WHAT IS BEING ASKED:
Of the entries below, return only those lines from the line with "Given: Open a new browser tab with plus icon" to the line with "Task: Open the green", exactly, both included.

Dataset entries:
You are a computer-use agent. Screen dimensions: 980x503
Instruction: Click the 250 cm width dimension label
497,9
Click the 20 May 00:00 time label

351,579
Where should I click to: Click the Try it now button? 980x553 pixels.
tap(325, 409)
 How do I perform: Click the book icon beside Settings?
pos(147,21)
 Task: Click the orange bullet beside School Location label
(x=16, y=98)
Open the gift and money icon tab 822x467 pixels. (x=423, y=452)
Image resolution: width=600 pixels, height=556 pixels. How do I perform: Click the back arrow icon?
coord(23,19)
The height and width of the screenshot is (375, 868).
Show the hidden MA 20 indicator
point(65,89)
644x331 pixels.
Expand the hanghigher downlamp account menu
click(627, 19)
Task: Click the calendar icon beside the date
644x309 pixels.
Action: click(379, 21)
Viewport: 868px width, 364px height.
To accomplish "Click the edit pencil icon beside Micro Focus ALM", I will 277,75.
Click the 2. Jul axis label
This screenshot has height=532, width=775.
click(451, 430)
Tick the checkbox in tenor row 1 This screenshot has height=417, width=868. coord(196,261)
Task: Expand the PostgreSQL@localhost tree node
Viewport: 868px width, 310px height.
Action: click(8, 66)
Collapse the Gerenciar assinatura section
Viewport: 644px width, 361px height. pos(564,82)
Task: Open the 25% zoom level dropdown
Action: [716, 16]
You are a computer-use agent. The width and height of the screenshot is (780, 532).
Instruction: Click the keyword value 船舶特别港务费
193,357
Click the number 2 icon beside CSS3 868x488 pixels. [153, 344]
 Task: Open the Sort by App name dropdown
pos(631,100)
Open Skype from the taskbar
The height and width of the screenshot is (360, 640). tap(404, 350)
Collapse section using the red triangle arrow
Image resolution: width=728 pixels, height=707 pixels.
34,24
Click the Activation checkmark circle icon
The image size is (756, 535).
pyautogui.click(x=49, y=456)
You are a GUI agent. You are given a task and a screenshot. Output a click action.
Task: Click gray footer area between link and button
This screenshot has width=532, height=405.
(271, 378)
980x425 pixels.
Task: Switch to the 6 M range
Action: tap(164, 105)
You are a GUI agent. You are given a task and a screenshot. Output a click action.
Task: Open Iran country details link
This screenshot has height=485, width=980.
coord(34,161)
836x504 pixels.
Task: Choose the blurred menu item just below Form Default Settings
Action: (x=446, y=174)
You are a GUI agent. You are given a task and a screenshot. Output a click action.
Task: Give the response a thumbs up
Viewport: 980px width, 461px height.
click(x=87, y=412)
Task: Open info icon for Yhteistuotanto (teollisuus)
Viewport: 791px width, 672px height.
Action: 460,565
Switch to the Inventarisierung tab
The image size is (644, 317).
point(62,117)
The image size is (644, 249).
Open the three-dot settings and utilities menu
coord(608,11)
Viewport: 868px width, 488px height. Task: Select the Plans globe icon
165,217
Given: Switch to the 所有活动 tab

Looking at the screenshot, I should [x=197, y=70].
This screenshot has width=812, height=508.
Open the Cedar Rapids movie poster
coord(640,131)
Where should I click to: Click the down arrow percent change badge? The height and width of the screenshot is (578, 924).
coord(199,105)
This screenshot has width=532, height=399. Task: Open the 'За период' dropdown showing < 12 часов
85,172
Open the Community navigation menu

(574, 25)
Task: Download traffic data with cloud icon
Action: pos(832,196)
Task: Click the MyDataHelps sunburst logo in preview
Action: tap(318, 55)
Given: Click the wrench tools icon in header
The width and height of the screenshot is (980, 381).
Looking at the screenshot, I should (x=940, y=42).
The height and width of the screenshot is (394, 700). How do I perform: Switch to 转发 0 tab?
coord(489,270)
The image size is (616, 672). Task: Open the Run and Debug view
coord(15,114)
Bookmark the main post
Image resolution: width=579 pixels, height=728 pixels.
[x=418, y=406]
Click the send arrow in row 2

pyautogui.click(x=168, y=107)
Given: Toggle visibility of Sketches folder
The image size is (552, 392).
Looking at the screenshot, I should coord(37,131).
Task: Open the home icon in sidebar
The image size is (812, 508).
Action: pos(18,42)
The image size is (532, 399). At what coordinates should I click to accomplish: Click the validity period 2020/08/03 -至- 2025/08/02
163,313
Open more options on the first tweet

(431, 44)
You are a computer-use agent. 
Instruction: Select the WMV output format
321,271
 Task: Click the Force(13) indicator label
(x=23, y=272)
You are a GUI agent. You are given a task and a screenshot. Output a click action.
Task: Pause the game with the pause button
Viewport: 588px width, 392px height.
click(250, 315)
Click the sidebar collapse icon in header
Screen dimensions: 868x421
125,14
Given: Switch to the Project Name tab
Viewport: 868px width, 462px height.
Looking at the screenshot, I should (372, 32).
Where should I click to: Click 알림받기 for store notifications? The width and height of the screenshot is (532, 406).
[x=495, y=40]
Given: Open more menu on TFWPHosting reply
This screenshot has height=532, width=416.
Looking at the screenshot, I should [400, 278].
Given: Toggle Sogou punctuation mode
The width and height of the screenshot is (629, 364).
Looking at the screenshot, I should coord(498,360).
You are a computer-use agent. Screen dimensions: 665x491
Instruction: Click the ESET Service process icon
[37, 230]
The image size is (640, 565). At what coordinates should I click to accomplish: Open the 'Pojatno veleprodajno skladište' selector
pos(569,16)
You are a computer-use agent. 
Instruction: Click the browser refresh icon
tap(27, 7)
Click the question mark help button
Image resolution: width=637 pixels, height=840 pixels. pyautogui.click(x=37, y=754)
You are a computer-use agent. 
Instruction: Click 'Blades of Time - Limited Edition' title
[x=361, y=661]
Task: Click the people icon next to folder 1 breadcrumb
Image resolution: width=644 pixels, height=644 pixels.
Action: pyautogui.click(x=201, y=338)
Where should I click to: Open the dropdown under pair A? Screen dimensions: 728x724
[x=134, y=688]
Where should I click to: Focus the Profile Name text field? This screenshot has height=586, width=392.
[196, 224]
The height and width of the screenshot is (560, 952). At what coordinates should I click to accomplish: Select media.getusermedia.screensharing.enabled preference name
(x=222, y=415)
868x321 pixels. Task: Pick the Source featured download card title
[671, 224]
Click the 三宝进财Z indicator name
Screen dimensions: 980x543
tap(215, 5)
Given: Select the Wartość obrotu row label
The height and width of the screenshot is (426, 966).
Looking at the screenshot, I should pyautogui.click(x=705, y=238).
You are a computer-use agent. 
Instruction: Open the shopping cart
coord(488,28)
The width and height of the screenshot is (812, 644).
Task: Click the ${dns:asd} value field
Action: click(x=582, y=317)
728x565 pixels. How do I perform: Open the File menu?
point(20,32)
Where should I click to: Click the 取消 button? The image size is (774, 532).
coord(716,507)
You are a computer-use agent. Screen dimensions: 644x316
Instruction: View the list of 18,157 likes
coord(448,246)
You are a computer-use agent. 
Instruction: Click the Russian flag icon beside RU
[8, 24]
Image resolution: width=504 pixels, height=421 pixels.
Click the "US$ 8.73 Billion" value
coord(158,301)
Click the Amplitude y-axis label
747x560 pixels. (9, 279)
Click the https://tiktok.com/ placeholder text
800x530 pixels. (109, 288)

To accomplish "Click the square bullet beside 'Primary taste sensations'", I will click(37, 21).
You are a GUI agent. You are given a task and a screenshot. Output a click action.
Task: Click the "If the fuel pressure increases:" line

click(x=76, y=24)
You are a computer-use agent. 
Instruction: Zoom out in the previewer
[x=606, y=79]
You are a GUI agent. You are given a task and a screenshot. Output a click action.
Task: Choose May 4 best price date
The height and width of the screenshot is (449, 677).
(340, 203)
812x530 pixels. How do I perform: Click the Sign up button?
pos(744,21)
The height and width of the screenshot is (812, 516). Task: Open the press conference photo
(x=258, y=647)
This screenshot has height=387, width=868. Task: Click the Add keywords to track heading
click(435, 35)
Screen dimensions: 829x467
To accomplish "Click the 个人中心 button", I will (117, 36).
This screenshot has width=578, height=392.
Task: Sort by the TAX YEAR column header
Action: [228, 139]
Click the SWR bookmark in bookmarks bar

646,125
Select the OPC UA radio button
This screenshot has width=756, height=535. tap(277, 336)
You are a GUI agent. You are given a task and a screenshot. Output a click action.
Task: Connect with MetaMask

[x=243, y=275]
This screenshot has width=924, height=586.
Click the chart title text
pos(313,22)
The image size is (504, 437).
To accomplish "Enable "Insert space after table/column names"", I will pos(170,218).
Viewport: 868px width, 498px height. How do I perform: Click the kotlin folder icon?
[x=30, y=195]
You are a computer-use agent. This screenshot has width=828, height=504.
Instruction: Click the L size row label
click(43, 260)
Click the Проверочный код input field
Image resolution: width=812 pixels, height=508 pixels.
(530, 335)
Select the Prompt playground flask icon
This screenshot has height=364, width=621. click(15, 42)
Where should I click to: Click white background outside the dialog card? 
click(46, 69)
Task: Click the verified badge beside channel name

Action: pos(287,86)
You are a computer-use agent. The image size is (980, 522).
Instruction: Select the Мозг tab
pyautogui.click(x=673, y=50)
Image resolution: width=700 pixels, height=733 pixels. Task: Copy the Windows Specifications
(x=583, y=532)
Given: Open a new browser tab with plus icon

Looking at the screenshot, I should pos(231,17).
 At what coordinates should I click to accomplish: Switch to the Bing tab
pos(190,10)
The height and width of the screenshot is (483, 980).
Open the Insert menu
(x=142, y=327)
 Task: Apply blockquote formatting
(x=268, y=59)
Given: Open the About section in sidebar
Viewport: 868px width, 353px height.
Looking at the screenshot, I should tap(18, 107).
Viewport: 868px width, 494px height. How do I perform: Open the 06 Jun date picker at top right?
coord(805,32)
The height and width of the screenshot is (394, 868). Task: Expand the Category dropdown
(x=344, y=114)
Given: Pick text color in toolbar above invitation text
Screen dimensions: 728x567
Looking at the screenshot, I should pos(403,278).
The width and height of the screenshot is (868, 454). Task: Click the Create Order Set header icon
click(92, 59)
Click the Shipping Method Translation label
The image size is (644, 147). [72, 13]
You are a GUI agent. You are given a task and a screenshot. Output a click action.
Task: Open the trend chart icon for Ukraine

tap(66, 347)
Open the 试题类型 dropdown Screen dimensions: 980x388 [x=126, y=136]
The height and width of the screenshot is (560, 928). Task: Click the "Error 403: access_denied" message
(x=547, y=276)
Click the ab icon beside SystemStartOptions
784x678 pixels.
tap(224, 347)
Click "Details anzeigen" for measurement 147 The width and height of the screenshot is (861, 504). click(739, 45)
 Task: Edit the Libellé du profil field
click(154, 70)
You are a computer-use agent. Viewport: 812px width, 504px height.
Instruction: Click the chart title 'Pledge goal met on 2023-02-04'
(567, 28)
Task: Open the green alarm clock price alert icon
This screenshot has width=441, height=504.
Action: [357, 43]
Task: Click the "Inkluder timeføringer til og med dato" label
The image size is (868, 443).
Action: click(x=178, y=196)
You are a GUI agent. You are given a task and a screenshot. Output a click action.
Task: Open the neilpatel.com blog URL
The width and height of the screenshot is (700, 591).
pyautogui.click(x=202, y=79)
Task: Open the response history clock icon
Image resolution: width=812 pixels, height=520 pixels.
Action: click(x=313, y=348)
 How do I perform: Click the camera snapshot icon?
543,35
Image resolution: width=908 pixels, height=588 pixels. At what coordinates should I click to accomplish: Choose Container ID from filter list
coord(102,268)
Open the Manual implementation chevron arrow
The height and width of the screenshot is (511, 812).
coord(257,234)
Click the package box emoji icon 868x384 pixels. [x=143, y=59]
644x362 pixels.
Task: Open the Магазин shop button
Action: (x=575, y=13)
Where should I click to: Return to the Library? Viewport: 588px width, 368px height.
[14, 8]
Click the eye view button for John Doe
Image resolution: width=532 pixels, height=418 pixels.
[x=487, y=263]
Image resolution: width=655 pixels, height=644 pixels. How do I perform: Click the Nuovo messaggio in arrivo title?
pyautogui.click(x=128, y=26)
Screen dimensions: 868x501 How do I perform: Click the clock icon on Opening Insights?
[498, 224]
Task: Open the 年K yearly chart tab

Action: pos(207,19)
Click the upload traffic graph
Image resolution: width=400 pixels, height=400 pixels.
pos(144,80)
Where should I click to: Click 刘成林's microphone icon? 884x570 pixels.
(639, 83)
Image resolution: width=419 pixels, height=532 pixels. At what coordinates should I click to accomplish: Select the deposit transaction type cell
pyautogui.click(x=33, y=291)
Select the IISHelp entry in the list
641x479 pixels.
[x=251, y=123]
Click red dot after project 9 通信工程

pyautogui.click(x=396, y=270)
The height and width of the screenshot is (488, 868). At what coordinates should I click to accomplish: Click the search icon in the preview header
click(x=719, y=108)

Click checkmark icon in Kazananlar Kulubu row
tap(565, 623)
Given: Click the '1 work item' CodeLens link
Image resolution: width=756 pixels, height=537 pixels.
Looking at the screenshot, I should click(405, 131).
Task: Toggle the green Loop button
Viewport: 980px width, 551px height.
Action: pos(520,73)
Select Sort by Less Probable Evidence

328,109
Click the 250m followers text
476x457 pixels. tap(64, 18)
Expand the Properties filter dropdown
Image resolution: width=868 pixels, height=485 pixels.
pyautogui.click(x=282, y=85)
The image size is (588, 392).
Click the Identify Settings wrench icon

WRITTEN SOLUTION:
Given: Open a new browser tab with plus icon

Looking at the screenshot, I should pos(231,17).
 At what coordinates should I click to accomplish: Switch to the Bing tab
pos(190,10)
The height and width of the screenshot is (483, 980).
Open the Insert menu
(x=142, y=327)
 Task: Apply blockquote formatting
(x=268, y=59)
Given: Open the About section in sidebar
Viewport: 868px width, 353px height.
Looking at the screenshot, I should tap(18, 107).
Viewport: 868px width, 494px height. How do I perform: Open the 06 Jun date picker at top right?
coord(805,32)
The height and width of the screenshot is (394, 868). Task: Expand the Category dropdown
(x=344, y=114)
Given: Pick text color in toolbar above invitation text
Screen dimensions: 728x567
Looking at the screenshot, I should pos(403,278).
The width and height of the screenshot is (868, 454). Task: Click the Create Order Set header icon
click(92, 59)
Click the Shipping Method Translation label
The image size is (644, 147). [72, 13]
You are a GUI agent. You are given a task and a screenshot. Output a click action.
Task: Open the trend chart icon for Ukraine

tap(66, 347)
Open the 试题类型 dropdown Screen dimensions: 980x388 [x=126, y=136]
The height and width of the screenshot is (560, 928). Task: Click the "Error 403: access_denied" message
(x=547, y=276)
Click the ab icon beside SystemStartOptions
784x678 pixels.
tap(224, 347)
Click "Details anzeigen" for measurement 147 The width and height of the screenshot is (861, 504). click(739, 45)
 Task: Edit the Libellé du profil field
click(154, 70)
You are a computer-use agent. Viewport: 812px width, 504px height.
Instruction: Click the chart title 'Pledge goal met on 2023-02-04'
(567, 28)
Task: Open the green alarm clock price alert icon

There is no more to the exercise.